I didn’t expect to stop at Café 129 when I turned onto Mai Hac De Street, during a rare work trip to Hanoi in November 2015. The street looked the same as always – houses with faintly French architecture pinched together in an endless row, the ground floors hosting all manner of shops and businesses. The noise, the early evening dust from the chaotic but well-choreographed stream of motor scooters, the old grandmas squatting in their doorways preparing vegetables for the night’s dinner. It was enough to be back on familiar ground, where I’d spent more than a decade of my life, in probably the most Hanoian part of all Hanoi. But I didn’t expect to see anyone sitting inside my old haunt, Café 129, especially this late in the day.

Yet there she was. I stopped and stared until I was sure it was her. Nha was sitting at a table at the back of the café. Her eyes went wide with surprise. I had not visited Hanoi for many years.
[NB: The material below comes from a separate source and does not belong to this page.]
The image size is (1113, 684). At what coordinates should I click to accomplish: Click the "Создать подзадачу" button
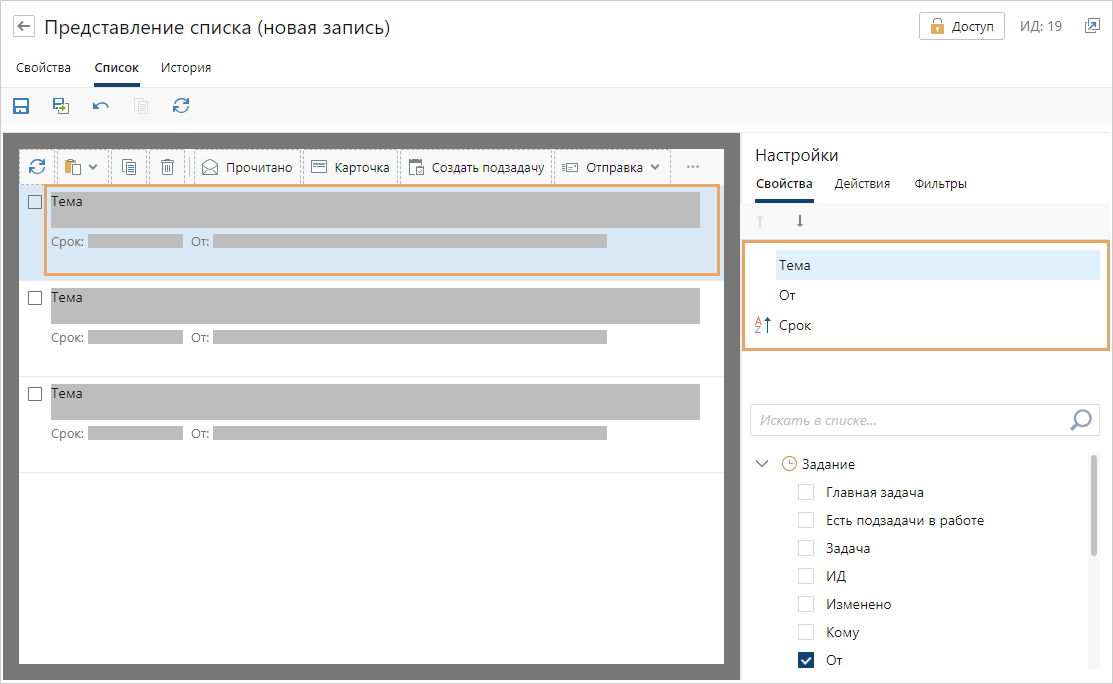[x=477, y=167]
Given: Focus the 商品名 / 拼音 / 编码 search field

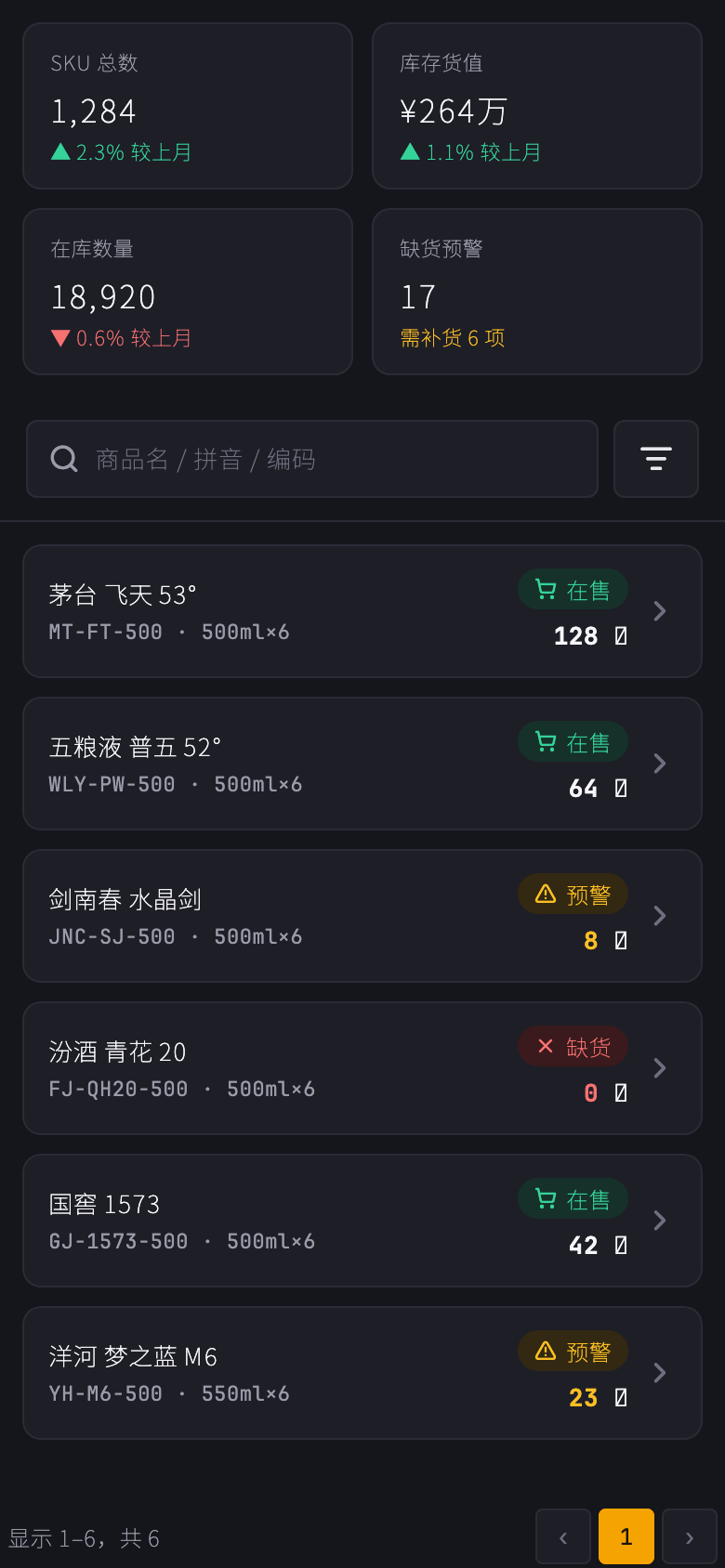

What’s more, she had left Vietnam. “Aren’t you in Germany?” I said to her in Vietnamese as I clasped her small, delicate hands in greeting. “I just arrived,” she said, and I noticed the travel bags at her feet, and saw the silhouette of her husband in the tiny mezzanine room above the stairs.

Serendipity. The two of us arriving at this tiny corner of Hanoi at the exact same time, from opposite sides of the planet – her from Germany and myself from Canada. We exchanged pleasantries and quickly recapped key news of our lives, but I sensed she wanted to see her sisters and their children upstairs. I excused myself and continued up Mai Hac De.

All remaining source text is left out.